He was a melting-sweet boy who lived in a world where nothing stayed the same. Blazing sun peeled the white paint off flimsy houses, turned them into hollow bones flaked dry. Floods came, stilts buckled into mud. Palm fronds withered to threads of dust. Inside the shade of a verandah, the boy's brother rotted, his mind a mash of voices.
That day a ray of sun slanted through the window and stroked the boy's cheek. His skin tingled with warmth. He turned over his palm and saw its lines were roads, leading straight through the paper-thin walls. The schoolteacher's face was sand, his lashes a white dust. When he smiled the air crumbled.
Soon the boy's head was filled with a pure brilliance that blotted everything out the one-room schoolhouse, the teacher's stern mouth, the village boys sitting humble and quiet in their seats. He was melting into crystal waves that slid through the window, outside. He flew, straight to the sun, until he was scorched to weightless ash.
The boy was on the other side, where solid and liquid, light and shadow were no more. He swam inside the splendors of paradox. There were oranged without rind or flesh, oceans of atoms, hailstones of smoke. He was everywhere, curled into the crevice of a bark, bounced off a streetcar's window. He was glaring and loud, soft and subtle. Unbounded, he spread in timeless directions. He was the moon, the galaxies, a river's dark muscle.

The boy was her father in school who was brought back to reality by the schoolmaster's voice thundering "Warren Singh!" into his ear and slamming a ruler onto his knuckles. This is the kind of writing Marina fills her novel with one can only believe that she lived a life balancing between Guyana and India, the United States and England herself to have written so vividly and evocatively about Meggie Singh, the daughter of the eponymous Professor of Light. The professor who works his way through the novel working his way through a book about light and its physical properties, all the while his daughter is working her way through the book describing light and its supra-physical properties.

[page 5] My father was a dreamer, a storyteller, a thinker. Always restless, he moved from mathematics to physics to philosophy. He had a fickleness of character, a terror of the finish line. For years, he'd been struggling to complete his book, an extraordinary opus that blended the various disciplines he had trumped through, and dared to resolve the particle-wave paradox of light.

As a physicist myself with an artist daughter a lot like Meggie, I could relate to the way he taught Meggie his craft and she reflected back his words into amazing visual images of the world of people, scenery, ideas and feelings into which her father had given her a full-immersion baptism.

Here's a passage where she was getting onto the plane for England and her father was staying behind for the first month. He told her, in effect, not to worry, that she is all wave, not particle:

[page 23] "Don't be afraid, my little one. Just remember. Ours is a restless family, flicking between continents, swimming in new elements. Now you can travel between two places and still be yourself. Just like light. How lucky you are."
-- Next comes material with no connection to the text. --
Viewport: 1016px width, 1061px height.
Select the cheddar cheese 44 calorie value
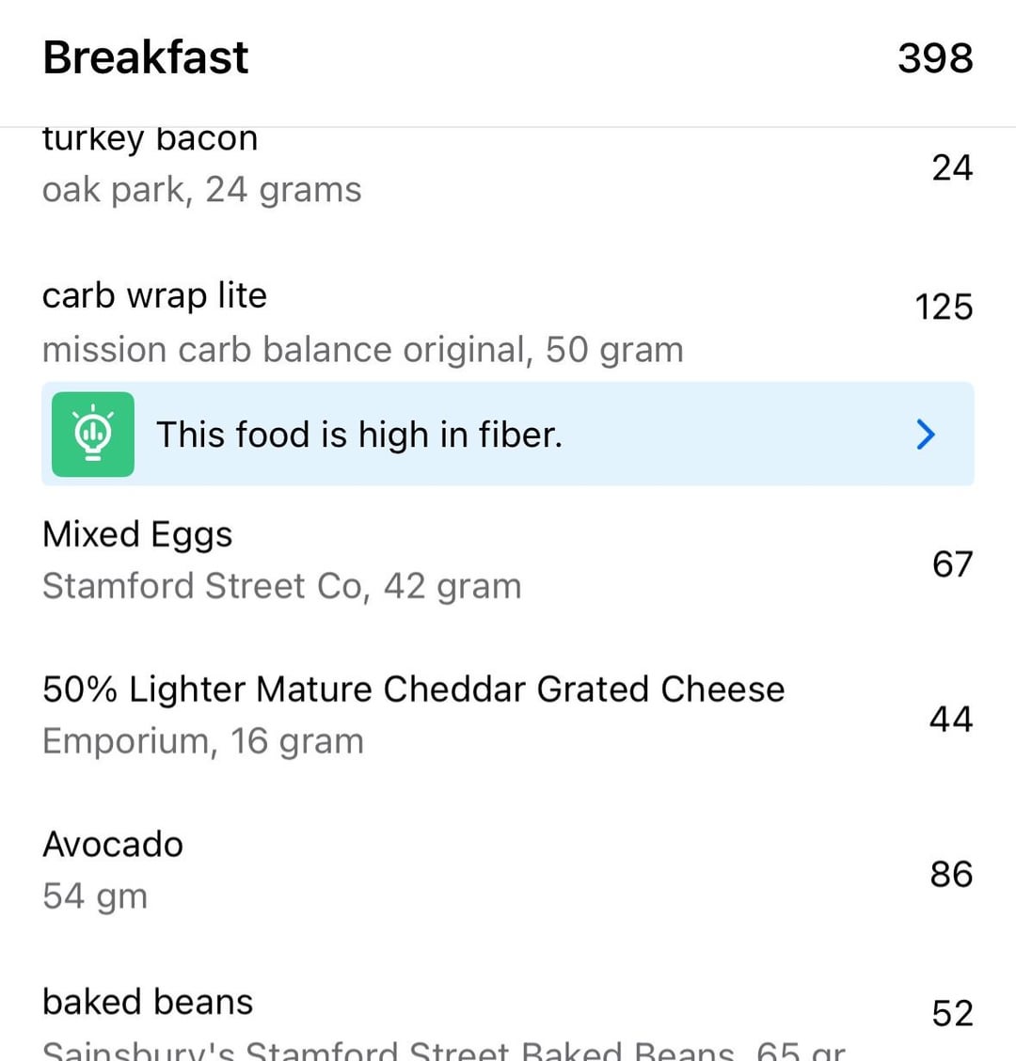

Her father tells her, "when we name something, we're really just describing what it means to us." She asks, "Why can't it just be a tree?" He replies, "What about its seed?" Like with light, we name the part we can see, but its mystery flows right past us.

[page 39] "We don't know what it is. A photon is actually a relationship between us and something out there. It can't be described because" his hand made a sweeping gesture toward the dark sky "the universe is unpredictable."

This next passage reminds me of my parents and how they disciplined my three brothers and me like her Uncle Tom. We were never left with lingering doubts or guilt. All was expiated by them and us during one bout of corporeal punishment when the stinging was gone, all traces of guilt was gone also. We could just be boys again.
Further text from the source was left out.